SQL is a programming language used for managing and manipulating data in databases. It’s used for creating, updating, querying, and deleting data—and is an essential tool for data analysis, data migration, and data integration.
Chapter 1: SQL Fundamentals
Before diving into queries, understand the four categories of SQL commands.
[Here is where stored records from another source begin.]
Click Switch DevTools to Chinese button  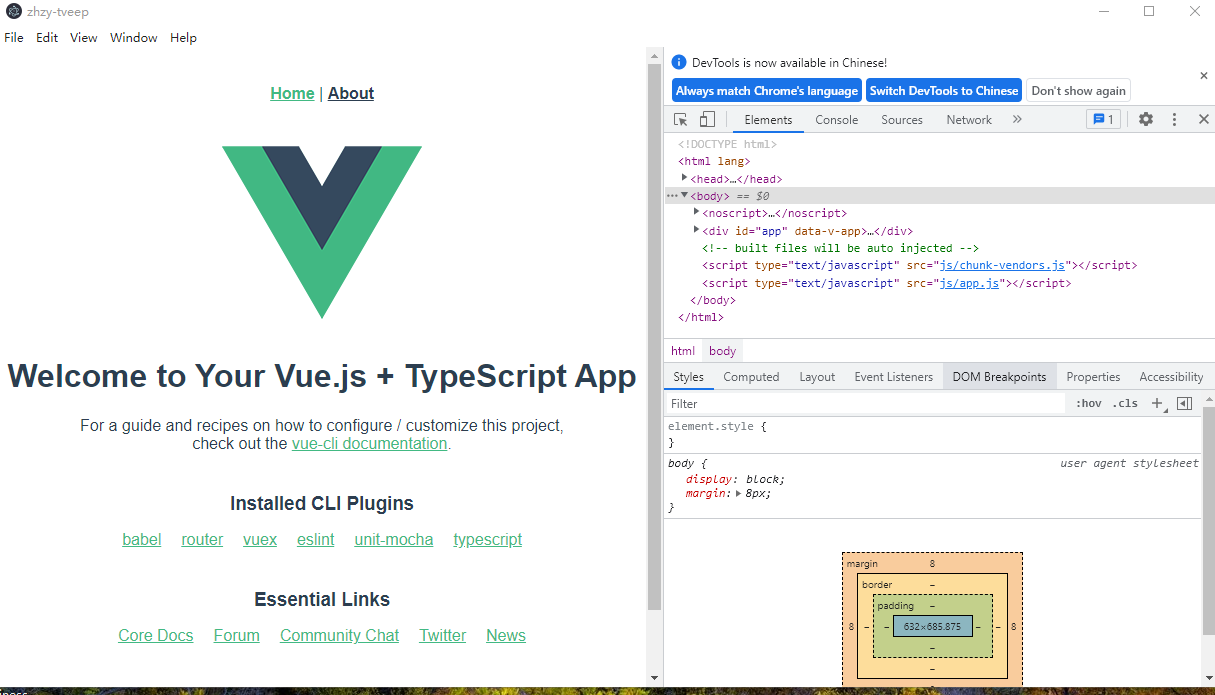coord(944,90)
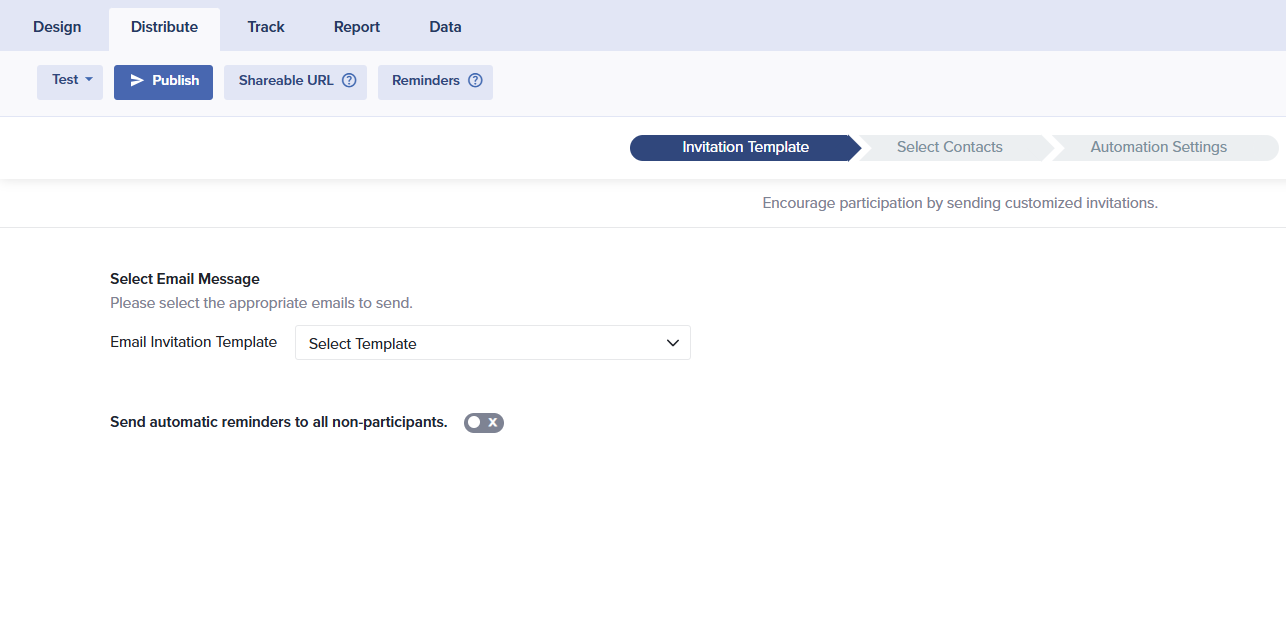Image resolution: width=1286 pixels, height=624 pixels.
Task: Select the Invitation Template step
Action: point(745,148)
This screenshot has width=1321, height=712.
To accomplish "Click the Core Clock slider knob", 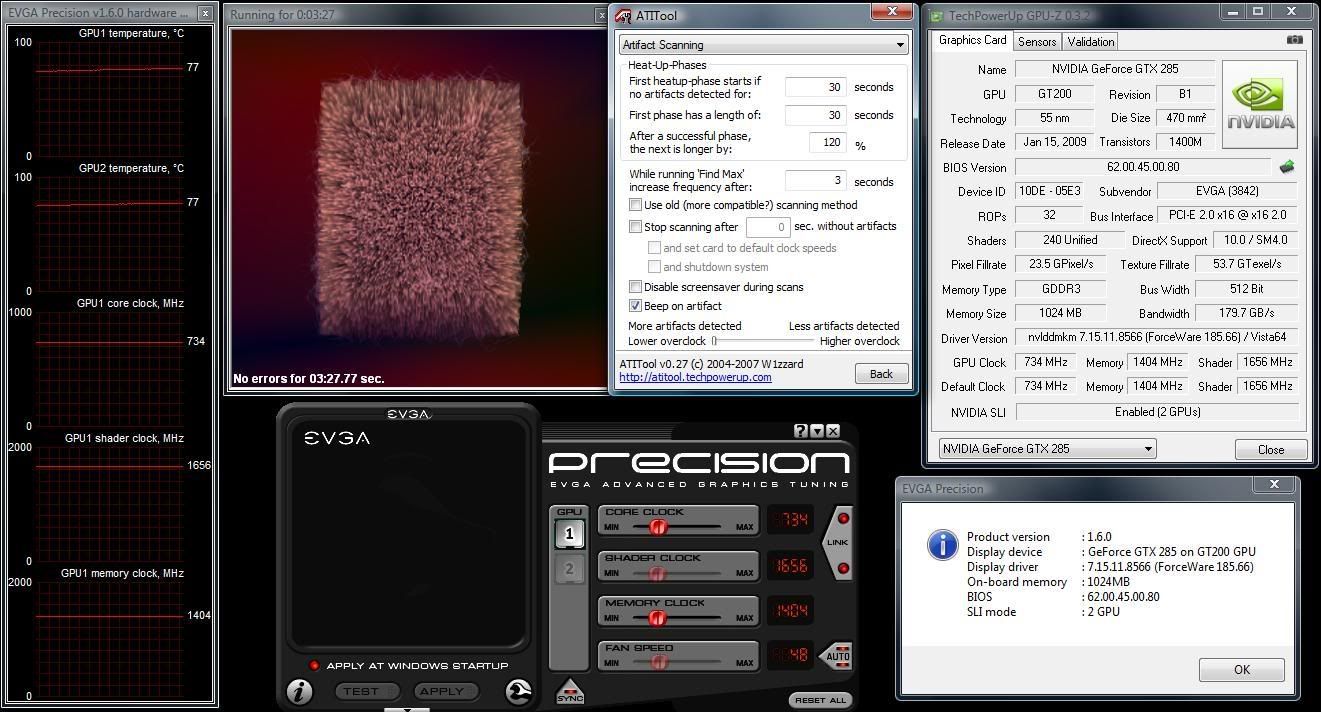I will click(658, 526).
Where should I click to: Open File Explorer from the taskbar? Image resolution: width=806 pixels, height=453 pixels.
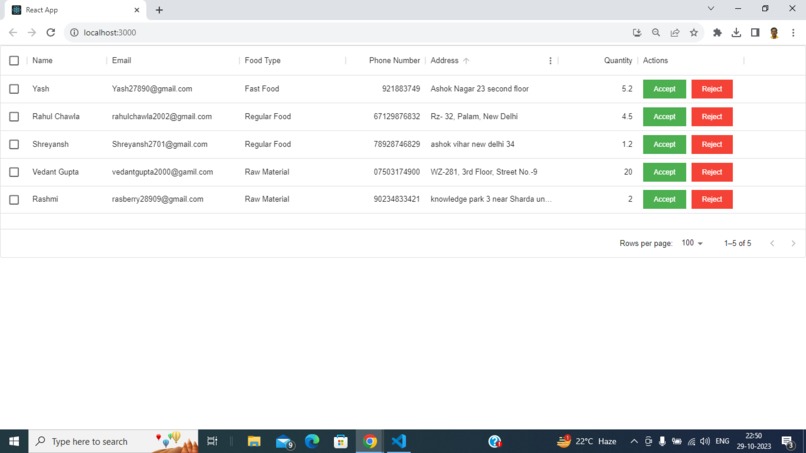[254, 441]
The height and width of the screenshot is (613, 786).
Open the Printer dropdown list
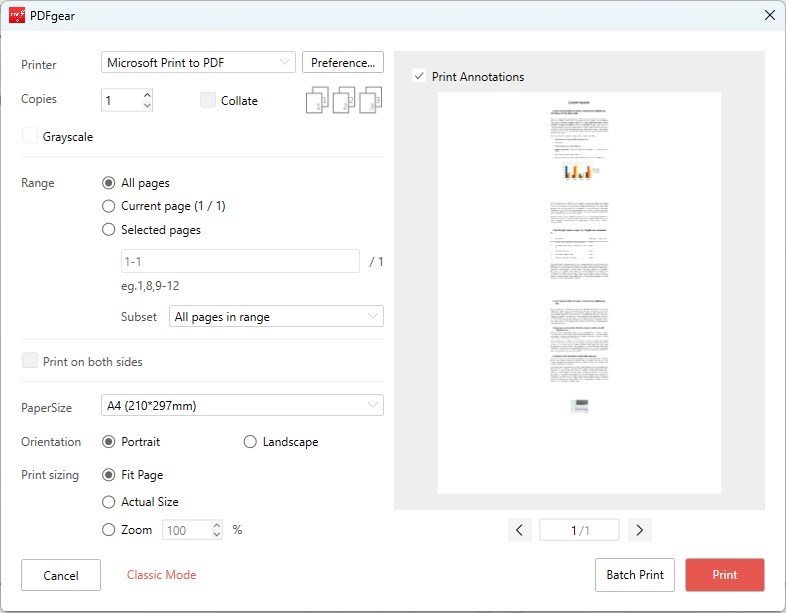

DDL - Data Definition Language
A subset of SQL for describing data and its relationships:
| Command | Purpose |
|---|---|
CREATE | Create objects in the database |
ALTER | Alter the structure of the database |
DROP | Delete objects (removes entire table and structure) |
TRUNCATE | Remove data (rows) but preserve the structure |
RENAME | Rename objects |
DML - Data Manipulation Language
Used for adding, deleting, and modifying data:
| Command | Purpose |
|---|---|
SELECT | Retrieve data from the database |
INSERT | Insert data into a table |
UPDATE | Update existing data within a table |
DELETE | Delete records from a table (space for records remains) |
DCL - Data Control Language
Used to control access to data (authorization):
| Command | Purpose |
|---|---|
GRANT | Allow specified users to perform specified tasks |
REVOKE | Cancel previously granted or denied permissions |
TCL - Transaction Control Language
| Command | Purpose |
|---|---|
COMMIT | Permanently save any transaction to the database |
ROLLBACK | Restore the database to last committed state |
Chapter 2: Essential Query Patterns
Views
A view is a virtual table that is the result of a saved SQL SELECT statement. You can query them like a normal table.
CREATE VIEW your_view AS
SELECT * FROM your_table;
Filtering with WHERE
SELECT * FROM Clients
WHERE Name = 'Yosua';
SELECT * FROM Clients
WHERE Name = 'Yosua' AND Nick = 'Cerdo' OR Job = 'Dr.Yosua';
Aggregations with GROUP BY
COUNT(CustomerID)— Include records with values onlyCOUNT(*)— Considers null/missing values too
SELECT Region, COUNT(CustomerID)
FROM Clients
GROUP BY Region
ORDER BY COUNT(CustomerID) DESC;
HAVING vs WHERE
- WHERE filters rows before aggregation
- HAVING filters groups after aggregation
Use both for precise control over your data:
SELECT Region, COUNT(Boquitas), AVG(Cerdeza)
FROM Clients
WHERE Job LIKE 'Dr.%'
GROUP BY Region
HAVING COUNT(Boquitas) > 5
ORDER BY COUNT(Boquitas) DESC;
Unions
UNION combines results of two or more SELECT queries vertically (appending rows), while JOIN combines rows horizontally (adding columns).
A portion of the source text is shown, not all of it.